TASK INSTRUCTIONS: Rewrite the lines from the one containing "The height and" up to and including the one containing "center [230, 941]." as a numbered list, leaving out any blank lines.

━━ LISTED RECORDS

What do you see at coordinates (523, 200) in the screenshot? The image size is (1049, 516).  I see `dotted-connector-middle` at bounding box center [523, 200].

━━━━
━━ LISTED RECORDS

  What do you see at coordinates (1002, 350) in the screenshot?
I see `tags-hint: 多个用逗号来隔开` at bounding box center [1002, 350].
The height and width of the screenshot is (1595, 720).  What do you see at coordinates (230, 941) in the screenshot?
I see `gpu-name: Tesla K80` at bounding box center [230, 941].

━━━━

FINAL ANSWER:
1. The height and width of the screenshot is (1595, 720).  What do you see at coordinates (230, 941) in the screenshot?
2. I see `gpu-name: Tesla K80` at bounding box center [230, 941].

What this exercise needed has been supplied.